WHAT IS NEEDED: Locate the lines of the listing below that hold "label", then copy each of them.

RECORDS FOR THIS TASK:
+-------+

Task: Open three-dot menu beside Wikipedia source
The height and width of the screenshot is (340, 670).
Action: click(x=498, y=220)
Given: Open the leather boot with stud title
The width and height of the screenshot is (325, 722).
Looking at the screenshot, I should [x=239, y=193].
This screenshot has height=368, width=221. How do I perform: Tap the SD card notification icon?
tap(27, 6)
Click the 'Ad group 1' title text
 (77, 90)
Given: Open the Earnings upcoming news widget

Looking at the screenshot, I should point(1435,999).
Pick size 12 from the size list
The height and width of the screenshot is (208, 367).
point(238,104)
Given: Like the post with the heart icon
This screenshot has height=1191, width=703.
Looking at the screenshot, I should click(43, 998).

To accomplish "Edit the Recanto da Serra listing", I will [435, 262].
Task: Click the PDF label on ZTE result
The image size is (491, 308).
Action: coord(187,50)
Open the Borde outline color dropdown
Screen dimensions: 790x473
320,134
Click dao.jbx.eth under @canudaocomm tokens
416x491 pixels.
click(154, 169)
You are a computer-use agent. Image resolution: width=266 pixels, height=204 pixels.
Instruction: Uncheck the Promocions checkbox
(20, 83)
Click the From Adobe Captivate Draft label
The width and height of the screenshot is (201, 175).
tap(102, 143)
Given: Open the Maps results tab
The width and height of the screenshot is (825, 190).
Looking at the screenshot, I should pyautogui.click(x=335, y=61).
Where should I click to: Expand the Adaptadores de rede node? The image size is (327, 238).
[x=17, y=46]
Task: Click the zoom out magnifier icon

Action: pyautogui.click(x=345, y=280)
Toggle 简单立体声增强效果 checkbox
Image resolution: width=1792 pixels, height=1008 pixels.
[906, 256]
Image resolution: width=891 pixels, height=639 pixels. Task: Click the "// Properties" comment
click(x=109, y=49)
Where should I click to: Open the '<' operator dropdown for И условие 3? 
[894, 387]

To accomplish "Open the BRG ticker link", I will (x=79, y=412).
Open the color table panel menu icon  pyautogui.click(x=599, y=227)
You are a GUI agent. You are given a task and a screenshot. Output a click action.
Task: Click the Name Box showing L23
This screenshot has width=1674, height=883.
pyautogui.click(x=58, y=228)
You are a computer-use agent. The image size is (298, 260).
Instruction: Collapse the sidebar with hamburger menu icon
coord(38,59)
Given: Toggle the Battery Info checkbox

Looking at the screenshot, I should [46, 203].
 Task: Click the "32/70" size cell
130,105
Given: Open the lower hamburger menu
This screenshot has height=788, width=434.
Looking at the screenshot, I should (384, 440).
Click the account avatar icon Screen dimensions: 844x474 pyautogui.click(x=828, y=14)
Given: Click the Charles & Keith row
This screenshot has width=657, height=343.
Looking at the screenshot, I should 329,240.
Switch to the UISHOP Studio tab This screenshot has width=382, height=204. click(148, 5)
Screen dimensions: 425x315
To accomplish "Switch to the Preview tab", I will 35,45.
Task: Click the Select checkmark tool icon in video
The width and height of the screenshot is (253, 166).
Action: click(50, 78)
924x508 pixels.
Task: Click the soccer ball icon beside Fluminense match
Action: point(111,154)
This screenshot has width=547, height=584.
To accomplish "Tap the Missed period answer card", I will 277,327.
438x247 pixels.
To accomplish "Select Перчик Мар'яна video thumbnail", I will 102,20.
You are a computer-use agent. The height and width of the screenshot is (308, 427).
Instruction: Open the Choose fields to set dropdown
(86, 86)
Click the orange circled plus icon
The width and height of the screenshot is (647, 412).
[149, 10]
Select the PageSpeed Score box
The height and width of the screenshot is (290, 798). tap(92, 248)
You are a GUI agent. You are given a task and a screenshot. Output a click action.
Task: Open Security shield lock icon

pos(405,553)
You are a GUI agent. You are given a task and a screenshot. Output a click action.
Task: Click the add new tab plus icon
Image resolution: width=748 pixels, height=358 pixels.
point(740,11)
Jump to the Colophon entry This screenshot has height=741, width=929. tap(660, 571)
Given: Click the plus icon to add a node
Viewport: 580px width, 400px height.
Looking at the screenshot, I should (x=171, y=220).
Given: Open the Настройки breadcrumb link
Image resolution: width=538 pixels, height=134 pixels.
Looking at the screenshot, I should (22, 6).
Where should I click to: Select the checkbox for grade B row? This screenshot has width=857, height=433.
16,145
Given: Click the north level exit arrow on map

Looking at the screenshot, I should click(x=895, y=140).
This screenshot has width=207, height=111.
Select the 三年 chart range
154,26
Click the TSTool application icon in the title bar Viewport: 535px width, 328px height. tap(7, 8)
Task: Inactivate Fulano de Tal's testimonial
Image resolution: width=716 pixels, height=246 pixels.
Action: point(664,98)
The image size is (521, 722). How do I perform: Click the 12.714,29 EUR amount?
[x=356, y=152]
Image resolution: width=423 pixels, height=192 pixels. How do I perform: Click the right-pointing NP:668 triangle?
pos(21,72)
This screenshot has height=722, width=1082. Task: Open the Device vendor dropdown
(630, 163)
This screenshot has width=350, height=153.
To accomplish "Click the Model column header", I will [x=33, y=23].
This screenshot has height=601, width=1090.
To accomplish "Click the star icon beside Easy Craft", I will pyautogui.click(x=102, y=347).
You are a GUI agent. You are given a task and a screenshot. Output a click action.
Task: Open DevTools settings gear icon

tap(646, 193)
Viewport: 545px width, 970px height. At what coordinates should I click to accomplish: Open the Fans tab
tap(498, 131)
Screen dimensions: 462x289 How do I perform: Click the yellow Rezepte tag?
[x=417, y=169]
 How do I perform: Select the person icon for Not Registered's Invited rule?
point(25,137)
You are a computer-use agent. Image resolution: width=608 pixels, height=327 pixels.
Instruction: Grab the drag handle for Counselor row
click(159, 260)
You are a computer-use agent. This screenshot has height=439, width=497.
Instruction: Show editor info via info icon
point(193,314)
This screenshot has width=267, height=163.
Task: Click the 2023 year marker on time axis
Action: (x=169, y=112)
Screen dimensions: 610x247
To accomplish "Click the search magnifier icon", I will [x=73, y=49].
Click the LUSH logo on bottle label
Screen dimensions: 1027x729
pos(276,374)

+-------+

TASK OUTPUT:
Task: Click the PDF label on ZTE result
Click the From Adobe Captivate Draft label
Click the LUSH logo on bottle label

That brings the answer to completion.